Existe um mundo em que a IA generativa, como uma poderosa ferramenta de pesquisa preditiva e executora de tarefas tediosas, poderia de fato ser organizada para beneficiar a humanidade, outras espécies e nosso lar compartilhado.5 Mas para que isso aconteça, essas tecnologias precisariam ser implantadas dentro de uma ordem econômica e social muito diferente da nossa, que tivesse como propósito atender às necessidades humanas e proteger os sistemas que sustentam toda a vida no planeta.

E, como aqueles de nós que não estão iludidos sabem bem, nosso sistema atual não é nada disso. Em vez disso, é construído para maximizar a extração de riqueza e lucro – tanto dos humanos quanto do mundo natural – uma realidade que nos trouxe ao que poderíamos pensar como o estágio “necrotécnico” do capitalismo. Nessa realidade de poder e riqueza hiperconcentradas, a IA – longe de corresponder a todas essas alucinações utópicas – tem muito mais probabilidade de se tornar uma ferramenta temível de mais desapropriação e espoliação.

Vou me aprofundar sobre por que isso acontece. Mas primeiro é útil pensar sobre a que propósito servem as alucinações utópicas sobre IA. Qual o papel dessas histórias benevolentes em nossas culturas, no momento em que nos deparamos com essas estranhas novas ferramentas? Aqui está uma hipótese: elas são as manchetes poderoras e atraentes daquilo que pode vir a ser o maior e mais importante roubo da história da humanidade. Isso porque o que estamos testemunhando são as empresas mais ricas da história (Microsoft, Apple, Google, Meta, Amazon …) apoderando-se unilateralmente da soma total do conhecimento humano que existe em formato digital capturável, e emparedando-o dentro de produtos proprietários - muitos dos quais irão mirar diretamente nos humanos cujas vidas inteiras de trabalho serviu para treinar as máquinas, sem que as pessoas dessem permissão ou consentimento para isso.

Isso não deveria ser juridicamente legal. No caso de material protegido por direitos autorais - que agora sabemos que treinou os modelos (incluindo este jornal)6-, vários processos foram movidos argumentando que isso era evidentemente ilegal.7 Por que, por exemplo, deveria ser permitido a uma empresa com fins lucrativos copiar as pinturas, desenhos e fotografias de artistas vivos para dentro de um aplicativo como o Stable Diffusion ou o Dall-E 2, e usá-las para gerar versões doppelganger8 do trabalho desses artistas, beneficiando muita gente, menos os próprios artistas?
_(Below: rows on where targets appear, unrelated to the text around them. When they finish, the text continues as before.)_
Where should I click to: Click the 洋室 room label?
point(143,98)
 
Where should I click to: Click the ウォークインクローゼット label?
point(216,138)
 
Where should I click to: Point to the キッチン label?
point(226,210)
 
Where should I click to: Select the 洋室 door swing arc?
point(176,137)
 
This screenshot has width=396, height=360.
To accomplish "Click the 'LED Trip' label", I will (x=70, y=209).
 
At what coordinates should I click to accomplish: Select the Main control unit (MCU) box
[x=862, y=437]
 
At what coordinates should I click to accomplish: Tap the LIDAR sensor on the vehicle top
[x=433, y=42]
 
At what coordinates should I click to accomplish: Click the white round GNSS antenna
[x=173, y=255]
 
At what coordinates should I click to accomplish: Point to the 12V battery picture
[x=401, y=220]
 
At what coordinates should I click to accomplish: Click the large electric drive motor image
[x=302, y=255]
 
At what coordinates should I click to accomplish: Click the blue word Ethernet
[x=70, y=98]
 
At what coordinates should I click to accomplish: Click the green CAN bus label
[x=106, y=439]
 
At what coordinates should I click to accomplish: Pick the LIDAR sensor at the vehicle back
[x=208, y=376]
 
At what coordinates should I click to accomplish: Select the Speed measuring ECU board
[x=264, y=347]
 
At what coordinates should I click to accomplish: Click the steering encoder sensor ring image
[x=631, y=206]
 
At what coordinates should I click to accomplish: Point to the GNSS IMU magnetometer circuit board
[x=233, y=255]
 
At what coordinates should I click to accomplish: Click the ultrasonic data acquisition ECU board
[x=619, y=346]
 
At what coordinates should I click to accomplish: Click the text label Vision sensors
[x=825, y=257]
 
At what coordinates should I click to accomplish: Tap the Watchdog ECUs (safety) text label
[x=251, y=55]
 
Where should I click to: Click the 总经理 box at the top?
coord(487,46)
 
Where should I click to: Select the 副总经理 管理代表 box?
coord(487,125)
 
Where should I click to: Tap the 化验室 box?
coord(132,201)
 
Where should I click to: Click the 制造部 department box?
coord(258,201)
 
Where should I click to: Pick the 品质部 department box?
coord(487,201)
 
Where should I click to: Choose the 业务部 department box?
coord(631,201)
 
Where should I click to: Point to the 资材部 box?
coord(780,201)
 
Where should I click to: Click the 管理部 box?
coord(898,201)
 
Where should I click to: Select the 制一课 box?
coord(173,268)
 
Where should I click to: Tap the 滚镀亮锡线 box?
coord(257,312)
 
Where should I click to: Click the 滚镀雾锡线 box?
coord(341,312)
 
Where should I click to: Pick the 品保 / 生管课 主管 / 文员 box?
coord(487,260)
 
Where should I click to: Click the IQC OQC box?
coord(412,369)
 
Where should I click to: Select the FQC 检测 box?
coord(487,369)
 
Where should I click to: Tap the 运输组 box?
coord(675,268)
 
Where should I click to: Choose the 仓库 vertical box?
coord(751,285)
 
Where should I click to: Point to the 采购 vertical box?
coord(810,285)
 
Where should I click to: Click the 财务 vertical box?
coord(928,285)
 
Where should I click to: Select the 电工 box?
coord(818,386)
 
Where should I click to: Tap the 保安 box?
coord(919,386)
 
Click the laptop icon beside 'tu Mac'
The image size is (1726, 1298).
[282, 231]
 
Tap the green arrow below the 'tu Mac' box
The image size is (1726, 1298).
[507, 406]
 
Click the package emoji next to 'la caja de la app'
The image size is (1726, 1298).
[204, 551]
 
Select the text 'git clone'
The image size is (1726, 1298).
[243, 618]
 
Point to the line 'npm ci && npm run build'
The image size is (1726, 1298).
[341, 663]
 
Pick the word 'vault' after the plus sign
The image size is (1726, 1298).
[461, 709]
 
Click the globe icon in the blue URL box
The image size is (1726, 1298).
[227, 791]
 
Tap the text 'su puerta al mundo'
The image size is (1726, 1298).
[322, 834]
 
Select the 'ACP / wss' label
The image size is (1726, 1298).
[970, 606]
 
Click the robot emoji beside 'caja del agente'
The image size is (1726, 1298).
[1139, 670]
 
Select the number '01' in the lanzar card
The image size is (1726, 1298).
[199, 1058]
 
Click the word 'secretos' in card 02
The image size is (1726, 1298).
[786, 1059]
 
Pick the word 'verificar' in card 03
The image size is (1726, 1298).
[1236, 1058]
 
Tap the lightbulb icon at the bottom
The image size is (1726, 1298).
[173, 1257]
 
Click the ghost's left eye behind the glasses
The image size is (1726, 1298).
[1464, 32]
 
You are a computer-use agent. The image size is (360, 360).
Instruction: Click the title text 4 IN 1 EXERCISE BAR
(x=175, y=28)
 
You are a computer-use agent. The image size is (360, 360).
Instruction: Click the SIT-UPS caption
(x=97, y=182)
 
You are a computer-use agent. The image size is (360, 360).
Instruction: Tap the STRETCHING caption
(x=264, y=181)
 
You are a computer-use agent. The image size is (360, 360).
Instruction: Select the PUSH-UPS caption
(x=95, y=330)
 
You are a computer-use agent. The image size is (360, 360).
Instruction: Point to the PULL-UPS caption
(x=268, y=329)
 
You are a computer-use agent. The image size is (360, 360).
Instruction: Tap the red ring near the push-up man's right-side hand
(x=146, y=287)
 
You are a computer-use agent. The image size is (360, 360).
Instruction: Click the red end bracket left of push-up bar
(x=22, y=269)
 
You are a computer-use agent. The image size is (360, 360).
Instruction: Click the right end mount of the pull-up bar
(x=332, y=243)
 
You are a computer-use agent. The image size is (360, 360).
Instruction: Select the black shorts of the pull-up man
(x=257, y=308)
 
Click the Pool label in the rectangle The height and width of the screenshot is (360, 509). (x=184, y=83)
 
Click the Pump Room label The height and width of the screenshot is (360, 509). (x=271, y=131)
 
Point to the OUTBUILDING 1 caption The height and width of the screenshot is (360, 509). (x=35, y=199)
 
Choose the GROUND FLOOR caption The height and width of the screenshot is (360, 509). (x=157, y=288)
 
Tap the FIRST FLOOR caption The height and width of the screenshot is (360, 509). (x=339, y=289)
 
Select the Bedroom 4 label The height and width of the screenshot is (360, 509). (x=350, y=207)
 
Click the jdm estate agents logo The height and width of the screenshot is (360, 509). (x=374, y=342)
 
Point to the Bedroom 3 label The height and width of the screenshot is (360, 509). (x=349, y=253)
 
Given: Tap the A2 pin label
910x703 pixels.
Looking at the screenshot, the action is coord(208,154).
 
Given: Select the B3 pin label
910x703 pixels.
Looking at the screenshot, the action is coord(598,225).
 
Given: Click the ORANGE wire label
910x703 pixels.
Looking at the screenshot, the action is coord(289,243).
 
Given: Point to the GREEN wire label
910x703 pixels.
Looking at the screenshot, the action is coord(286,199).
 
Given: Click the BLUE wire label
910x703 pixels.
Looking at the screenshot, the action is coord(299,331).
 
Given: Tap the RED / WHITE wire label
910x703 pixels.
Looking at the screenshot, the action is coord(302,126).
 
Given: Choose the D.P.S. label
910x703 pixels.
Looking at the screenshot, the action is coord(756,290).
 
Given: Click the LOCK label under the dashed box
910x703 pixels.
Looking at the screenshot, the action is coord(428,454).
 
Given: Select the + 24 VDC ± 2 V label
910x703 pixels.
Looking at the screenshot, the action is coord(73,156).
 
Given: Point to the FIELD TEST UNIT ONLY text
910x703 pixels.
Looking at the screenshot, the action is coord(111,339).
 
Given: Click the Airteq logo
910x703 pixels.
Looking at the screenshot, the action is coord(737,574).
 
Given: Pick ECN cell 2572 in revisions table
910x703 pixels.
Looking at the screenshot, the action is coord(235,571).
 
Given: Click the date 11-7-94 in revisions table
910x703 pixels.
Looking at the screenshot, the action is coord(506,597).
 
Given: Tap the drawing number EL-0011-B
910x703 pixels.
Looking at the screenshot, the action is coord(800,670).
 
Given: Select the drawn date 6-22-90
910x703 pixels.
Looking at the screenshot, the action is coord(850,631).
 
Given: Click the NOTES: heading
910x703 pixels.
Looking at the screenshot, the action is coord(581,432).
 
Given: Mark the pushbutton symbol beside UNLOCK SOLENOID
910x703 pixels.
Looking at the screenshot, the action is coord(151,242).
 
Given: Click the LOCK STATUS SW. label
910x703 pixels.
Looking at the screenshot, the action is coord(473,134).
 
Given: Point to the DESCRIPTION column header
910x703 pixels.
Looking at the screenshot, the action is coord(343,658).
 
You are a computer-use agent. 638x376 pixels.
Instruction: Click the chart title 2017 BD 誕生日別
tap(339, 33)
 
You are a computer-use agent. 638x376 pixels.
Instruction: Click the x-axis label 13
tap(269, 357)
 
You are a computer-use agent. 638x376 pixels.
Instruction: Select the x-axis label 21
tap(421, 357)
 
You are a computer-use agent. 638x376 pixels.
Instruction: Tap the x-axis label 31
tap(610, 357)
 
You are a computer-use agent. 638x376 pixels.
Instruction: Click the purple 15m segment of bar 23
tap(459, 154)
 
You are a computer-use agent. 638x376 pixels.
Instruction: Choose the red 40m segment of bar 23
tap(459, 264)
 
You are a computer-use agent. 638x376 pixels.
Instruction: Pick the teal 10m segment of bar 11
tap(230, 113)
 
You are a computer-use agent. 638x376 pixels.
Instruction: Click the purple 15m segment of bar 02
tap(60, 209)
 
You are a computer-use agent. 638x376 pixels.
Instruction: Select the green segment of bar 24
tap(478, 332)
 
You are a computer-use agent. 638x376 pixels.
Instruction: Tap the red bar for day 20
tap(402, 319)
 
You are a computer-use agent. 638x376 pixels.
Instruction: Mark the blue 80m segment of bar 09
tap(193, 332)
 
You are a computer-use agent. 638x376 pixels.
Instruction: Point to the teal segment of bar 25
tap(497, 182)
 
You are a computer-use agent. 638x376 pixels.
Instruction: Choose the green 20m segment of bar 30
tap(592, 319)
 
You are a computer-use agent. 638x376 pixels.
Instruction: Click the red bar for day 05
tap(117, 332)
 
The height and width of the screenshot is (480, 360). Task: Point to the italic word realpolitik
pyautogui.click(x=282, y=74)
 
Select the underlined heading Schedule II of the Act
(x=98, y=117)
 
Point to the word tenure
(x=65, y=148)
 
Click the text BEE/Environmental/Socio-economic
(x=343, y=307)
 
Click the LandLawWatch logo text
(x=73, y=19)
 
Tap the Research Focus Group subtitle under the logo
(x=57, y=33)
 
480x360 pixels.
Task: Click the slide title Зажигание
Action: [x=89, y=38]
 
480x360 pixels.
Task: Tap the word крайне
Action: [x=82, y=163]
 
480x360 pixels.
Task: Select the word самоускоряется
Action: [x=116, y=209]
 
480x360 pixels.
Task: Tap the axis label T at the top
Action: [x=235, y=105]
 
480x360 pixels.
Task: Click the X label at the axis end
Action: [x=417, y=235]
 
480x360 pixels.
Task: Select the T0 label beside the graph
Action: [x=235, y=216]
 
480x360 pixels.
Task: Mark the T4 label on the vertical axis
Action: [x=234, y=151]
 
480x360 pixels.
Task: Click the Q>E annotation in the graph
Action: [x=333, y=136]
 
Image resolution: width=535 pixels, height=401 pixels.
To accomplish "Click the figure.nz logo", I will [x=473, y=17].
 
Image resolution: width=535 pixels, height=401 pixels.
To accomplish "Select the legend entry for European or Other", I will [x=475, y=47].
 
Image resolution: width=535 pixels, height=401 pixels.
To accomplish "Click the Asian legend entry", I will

A pintora e ilustradora Molly Crabapple está ajudando a liderar um movimento de artistas que apontam para esse roubo. “Os geradores de arte de IA são treinados em enormes conjuntos de dados, contendo milhões e milhões de imagens protegidas por direitos autorais, colhidas sem o conhecimento de seus criadores, muito menos compensação ou consentimento. Este é efetivamente o maior roubo de arte da história. Perpetrado por entidades corporativas aparentemente respeitáveis apoiadas pelo capital de risco do Vale do Silício. É roubo à luz do dia”, afirma uma nova carta aberta da qual ela é co-autora.9

O truque, é claro, é que o Vale do Silício costuma chamar esse roubo de “disrupção” – em geral impunemente. Conhecemos este movimento: atacar em território sem lei; afirmar que as regras antigas não se aplicam à sua nova tecnologia; gritar que a regulamentação só ajudará a China – tudo isso enquanto você estabelece solidamente uma boa posição para seus interesses. Até chegar o momento em que todos superamos a novidade desses novos brinquedos e começarmos a fazer um balanço dos destroços sociais, políticos e econômicos, a tecnologia já se tornou tão onipresente, que tribunais e formuladores de políticas acabam desistindo da batalha.10

Vimos isso na digitalização de arte e livros do Google; com a colonização espacial de Musk; com o ataque do Uber à indústria de táxis; com o ataque do Airbnb ao mercado de aluguel; com a promiscuidade do Facebook manipulando nossos dados. Não peça permissão, gostam de dizer os disruptores, peça perdão (e lubrifique os pedidos com generosas contribuições de campanha).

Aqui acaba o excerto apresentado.